- [Task list]:
- a) Retype everything in the llvm-dev post from "On Wed, Nov" down to "amdgpu / other.".
- b) In the llvm-dev post, what name is suggested for the pass that would do the substitution?

--- Start of Document ---

Artem Belevich via llvm-dev

2021-Nov-17 20:05 UTC

head link

[llvm-dev] NVPTX codegen for llvm.sin (and friends)

On Wed, Nov 17, 2021 at 11:40 AM Jon Chesterfield <
jonathanchesterfield at gmail.com> wrote:
> Thanks for the ping.
>
> The IR pass that rewrote llvm.libm intrinsics to architecture specific
> ones I wrote years ago was pretty trivial. I'm up for re-implementing
that.
>
> Essentially type out a (hash)table with entries like {llvm.sin.f64,
"sin",
> __nv_sin, __ocml_sin} and do the substitution as a pass called
> 'ExpandLibmIntrinsics' or similar, run somewhere before instruction
> selection for nvptx / amdgpu / other.
>
> Could factor it differently if we don't like having the nv/oc names
next
> to each other, pass could take the corresponding lookup table as an
> argument.
>
> Main benefit over the implemented-in-terms-of metadata approach is it's
> trivial to implement and dead simple. Lowering in IR means doing it once
> instead of once in sdag and once in gisel. I'll write the pass (from
> scratch, annoyingly, as the last version I wrote is still closed source) if
> people seem in favour.

--- End of Document ---
--- Start of Data supplied ---

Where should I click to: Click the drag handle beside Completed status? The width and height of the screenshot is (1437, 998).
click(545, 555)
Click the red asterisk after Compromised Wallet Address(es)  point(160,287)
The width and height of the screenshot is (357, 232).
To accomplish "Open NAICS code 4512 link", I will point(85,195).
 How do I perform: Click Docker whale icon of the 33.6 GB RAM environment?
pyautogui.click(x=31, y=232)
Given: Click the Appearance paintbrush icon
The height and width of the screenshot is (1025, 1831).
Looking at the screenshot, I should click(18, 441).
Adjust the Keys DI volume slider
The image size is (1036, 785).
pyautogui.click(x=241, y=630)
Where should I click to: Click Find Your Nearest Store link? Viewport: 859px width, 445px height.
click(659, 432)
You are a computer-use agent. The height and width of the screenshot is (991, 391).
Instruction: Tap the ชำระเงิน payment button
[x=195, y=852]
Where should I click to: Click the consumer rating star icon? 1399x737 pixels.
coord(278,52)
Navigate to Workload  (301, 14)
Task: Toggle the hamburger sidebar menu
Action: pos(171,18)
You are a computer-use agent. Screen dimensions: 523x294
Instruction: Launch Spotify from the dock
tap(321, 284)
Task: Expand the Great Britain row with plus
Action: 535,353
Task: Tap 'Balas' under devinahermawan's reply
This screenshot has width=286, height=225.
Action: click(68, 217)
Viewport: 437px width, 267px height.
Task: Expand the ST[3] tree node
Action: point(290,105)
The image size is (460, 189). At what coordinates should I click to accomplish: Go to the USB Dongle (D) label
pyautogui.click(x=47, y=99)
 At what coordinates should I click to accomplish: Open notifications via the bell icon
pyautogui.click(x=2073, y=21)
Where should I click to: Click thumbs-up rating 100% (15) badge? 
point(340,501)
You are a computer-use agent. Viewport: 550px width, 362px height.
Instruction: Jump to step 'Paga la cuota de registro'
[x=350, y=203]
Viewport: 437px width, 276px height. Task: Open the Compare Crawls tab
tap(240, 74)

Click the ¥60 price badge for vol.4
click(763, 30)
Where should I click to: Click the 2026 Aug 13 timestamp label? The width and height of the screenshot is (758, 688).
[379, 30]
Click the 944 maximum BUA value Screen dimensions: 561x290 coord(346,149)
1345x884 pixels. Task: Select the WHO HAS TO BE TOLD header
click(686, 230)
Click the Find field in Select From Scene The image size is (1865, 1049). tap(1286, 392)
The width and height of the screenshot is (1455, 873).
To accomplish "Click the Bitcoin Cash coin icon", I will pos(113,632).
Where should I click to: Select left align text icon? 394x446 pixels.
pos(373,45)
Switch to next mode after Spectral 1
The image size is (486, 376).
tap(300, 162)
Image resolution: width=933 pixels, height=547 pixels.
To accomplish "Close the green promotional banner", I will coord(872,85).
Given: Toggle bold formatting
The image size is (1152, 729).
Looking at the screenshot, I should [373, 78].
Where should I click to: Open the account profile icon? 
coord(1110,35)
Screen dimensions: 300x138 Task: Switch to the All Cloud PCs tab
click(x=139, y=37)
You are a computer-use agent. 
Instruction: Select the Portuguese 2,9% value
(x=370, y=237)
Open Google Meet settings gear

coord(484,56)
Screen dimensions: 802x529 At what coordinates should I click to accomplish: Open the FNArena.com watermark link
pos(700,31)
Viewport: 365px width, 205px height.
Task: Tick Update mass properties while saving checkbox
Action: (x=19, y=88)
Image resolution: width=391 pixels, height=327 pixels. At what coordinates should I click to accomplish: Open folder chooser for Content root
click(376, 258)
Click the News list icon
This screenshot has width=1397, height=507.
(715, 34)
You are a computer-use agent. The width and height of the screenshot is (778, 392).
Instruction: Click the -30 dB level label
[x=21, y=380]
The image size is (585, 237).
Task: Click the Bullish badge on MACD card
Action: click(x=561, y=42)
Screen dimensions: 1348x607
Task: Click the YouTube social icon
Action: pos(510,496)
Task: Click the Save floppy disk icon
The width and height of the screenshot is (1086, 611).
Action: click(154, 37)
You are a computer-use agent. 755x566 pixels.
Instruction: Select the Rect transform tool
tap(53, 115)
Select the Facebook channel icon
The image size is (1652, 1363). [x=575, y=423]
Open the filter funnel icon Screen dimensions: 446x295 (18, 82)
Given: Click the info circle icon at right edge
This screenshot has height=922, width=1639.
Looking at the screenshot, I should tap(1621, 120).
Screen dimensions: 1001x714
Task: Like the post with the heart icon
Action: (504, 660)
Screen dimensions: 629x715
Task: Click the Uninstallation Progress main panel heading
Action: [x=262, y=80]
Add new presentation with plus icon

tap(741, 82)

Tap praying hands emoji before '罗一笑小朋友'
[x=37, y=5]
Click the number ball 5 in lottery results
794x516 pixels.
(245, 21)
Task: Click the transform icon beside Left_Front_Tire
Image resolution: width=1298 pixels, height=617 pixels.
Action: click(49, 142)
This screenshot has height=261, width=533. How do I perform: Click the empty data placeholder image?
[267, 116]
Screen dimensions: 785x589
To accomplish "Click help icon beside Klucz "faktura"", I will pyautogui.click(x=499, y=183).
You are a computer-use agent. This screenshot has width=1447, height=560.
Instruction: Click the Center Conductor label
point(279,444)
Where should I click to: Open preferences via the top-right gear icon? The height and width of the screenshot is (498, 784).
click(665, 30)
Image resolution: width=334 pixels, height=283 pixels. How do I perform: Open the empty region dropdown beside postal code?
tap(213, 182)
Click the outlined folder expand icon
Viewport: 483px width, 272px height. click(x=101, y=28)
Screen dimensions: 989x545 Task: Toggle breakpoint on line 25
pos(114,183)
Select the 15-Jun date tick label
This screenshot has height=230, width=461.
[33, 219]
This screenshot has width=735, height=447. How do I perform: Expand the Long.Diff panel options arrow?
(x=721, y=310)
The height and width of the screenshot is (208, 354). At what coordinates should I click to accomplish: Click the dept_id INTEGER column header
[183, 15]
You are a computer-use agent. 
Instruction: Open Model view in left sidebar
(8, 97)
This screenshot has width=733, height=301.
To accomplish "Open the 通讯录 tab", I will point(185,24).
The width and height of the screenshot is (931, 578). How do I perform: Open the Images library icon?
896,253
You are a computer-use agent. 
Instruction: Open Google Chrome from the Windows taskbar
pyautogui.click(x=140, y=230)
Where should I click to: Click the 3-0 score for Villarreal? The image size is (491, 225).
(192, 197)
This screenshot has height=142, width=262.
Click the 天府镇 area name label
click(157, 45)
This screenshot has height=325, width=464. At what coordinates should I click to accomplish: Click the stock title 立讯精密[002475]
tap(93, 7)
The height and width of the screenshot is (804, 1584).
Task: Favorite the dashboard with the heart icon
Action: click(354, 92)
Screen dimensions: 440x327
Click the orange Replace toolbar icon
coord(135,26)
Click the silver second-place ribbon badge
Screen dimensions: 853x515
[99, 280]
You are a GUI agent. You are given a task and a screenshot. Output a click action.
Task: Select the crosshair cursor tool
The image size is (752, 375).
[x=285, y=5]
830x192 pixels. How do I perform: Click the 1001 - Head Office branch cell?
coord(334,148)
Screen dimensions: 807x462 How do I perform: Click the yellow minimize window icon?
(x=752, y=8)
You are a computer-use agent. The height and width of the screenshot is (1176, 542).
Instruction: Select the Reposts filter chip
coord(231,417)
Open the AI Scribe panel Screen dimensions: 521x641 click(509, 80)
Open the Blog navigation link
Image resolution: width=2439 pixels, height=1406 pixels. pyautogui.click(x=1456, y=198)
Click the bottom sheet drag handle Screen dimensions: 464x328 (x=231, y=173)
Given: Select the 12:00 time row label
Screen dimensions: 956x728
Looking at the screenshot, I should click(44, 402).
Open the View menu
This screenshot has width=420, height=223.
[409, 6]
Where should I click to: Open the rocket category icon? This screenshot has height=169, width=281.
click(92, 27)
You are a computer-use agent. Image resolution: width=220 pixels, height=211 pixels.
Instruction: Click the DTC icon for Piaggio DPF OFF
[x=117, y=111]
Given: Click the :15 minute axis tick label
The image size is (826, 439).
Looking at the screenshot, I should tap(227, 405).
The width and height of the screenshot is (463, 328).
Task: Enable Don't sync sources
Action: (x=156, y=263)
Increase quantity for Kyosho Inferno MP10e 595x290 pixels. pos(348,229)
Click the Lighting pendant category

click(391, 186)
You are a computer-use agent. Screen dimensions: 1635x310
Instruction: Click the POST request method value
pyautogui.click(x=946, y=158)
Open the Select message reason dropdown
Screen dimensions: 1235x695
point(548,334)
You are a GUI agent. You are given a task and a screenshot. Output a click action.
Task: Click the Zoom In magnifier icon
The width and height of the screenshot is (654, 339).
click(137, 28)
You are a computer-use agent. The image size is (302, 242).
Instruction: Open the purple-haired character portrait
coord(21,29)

--- End of Data supplied ---

- [Solutions to the tasks]:
- a)
On Wed, Nov 17, 2021 at 11:40 AM Jon Chesterfield <
jonathanchesterfield at gmail.com> wrote:
> Thanks for the ping.
>
> The IR pass that rewrote llvm.libm intrinsics to architecture specific
> ones I wrote years ago was pretty trivial. I'm up for re-implementing
that.
>
> Essentially type out a (hash)table with entries like {llvm.sin.f64,
"sin",
> __nv_sin, __ocml_sin} and do the substitution as a pass called
> 'ExpandLibmIntrinsics' or similar, run somewhere before instruction
> selection for nvptx / amdgpu / other.

- b) ExpandLibmIntrinsics